Brasil vive boom de remontagens. Sinal de crise no teatro?
A estréia do monólogo Brincando em Cima Daquilo, em São Paulo, nesta quarta-feira (1), dá impulso definitivo à onda de remontagens de textos bem-sucedidos na década de 80 que toma a cena paulistana, depois de passar pelo Rio.
Publicado 30/09/2008 19:48
A peça estrelada por Debora Bloch se junta a O Mistério de Irma Vap e Doce Deleite no ''revival'' oitentista — que toma ares de tributo a Marília Pêra, envolvida nas produções originais das três peças. Enquanto dramaturgos fazem ressalvas à maré saudosista, os produtores preferem contemporizar.
Alcione Araújo, autor dos esquetes de Doce Deleite, diz que ficou surpreso com o êxito da remontagem protagonizada por Camila Morgado e Reynaldo Gianecchini — 29.929 espectadores em quatro meses de temporada carioca, apesar de críticas pouco entusiasmadas da imprensa local.

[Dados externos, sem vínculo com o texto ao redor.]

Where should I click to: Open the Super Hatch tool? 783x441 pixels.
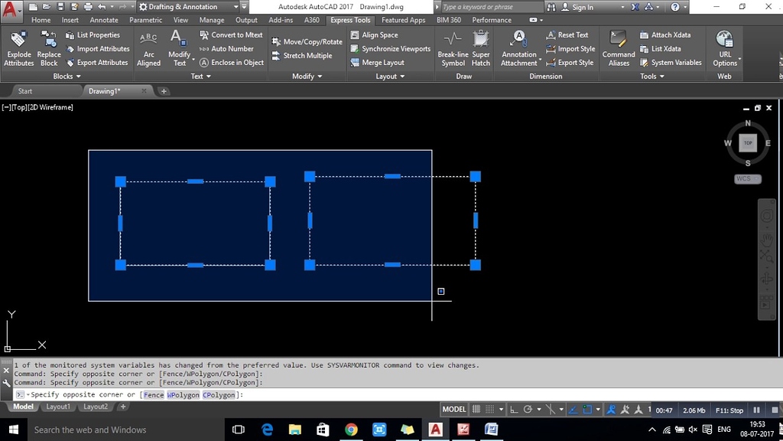(481, 47)
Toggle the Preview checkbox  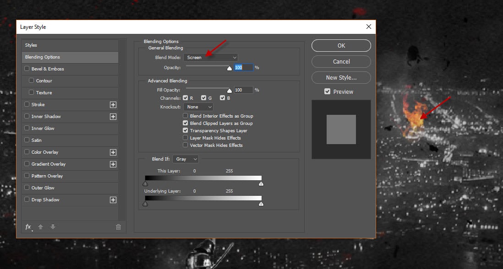(x=327, y=91)
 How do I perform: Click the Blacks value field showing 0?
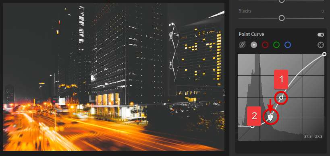[x=322, y=11]
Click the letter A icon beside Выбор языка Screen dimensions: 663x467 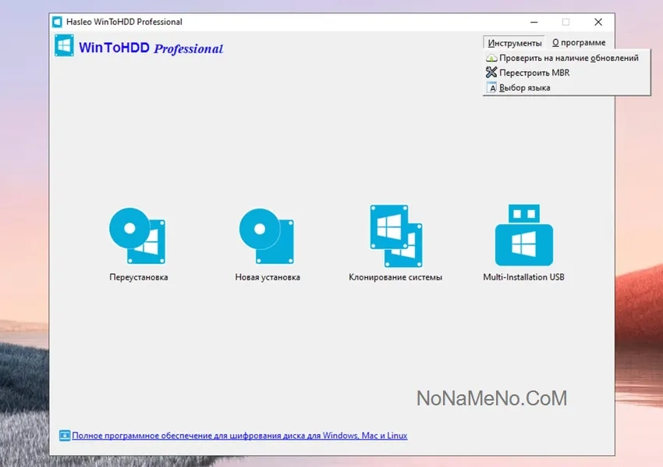coord(491,87)
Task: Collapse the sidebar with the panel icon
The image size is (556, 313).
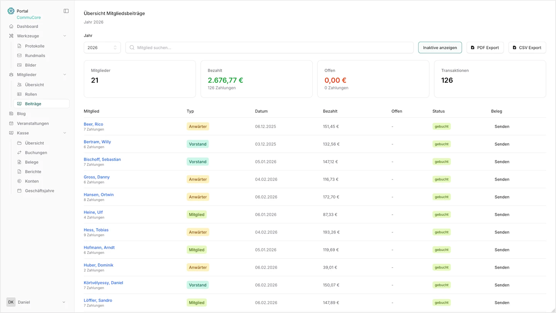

Araújo sugere três hipóteses para a boa acolhida: a possível perenidade das histórias, a estagnação na percepção de comédia por parte das platéias ou a regressão do próprio humor brasileiro. ''Com o fim da ditadura e dos antagonismos mais explícitos, o nosso teatro se associou ao entretenimento e deixou de ser uma indagação mais densa sobre o homem no espaço social. As questões políticas e sociais que motivaram a minha geração se tornaram programa de governo. Os artistas se desimcumbiram dessa missão (levantar bandeiras político-sociais).''
Para ele, ''diante de um horizonte sem grandes nuances'', a objetividade do produtor teatral o faz recorrer a títulos que emplacaram no passado. ''Hoje, no Brasil, essa ideologia do resultado imediatista vingou, do sindicalismo à vida cultural.''
Os autores que poderiam renovar essa engrenagem, observa Araújo, têm as atenções voltadas para outras áreas. ''As pessoas que têm algum talento para a escrita e para a narrativa dramática estão optando pela TV ou pelo cinema. O teatro deixou de ser um formulador de idéias, ainda não encontrou uma linguagem que vá mais fundo no homem.''
Sem inquietação
O autor e diretor Amir Haddad, responsável pela dramaturgia de Brincando em Cima Daquilo, faz coro no que se refere à falta de material inédito de qualidade: ''Não sinto tendências, modernidade na dramaturgia brasileira atual. Faltam textos novos que a gente se sinta estimulado a montar. A inquietação fica reduzida a alguns núcleos''.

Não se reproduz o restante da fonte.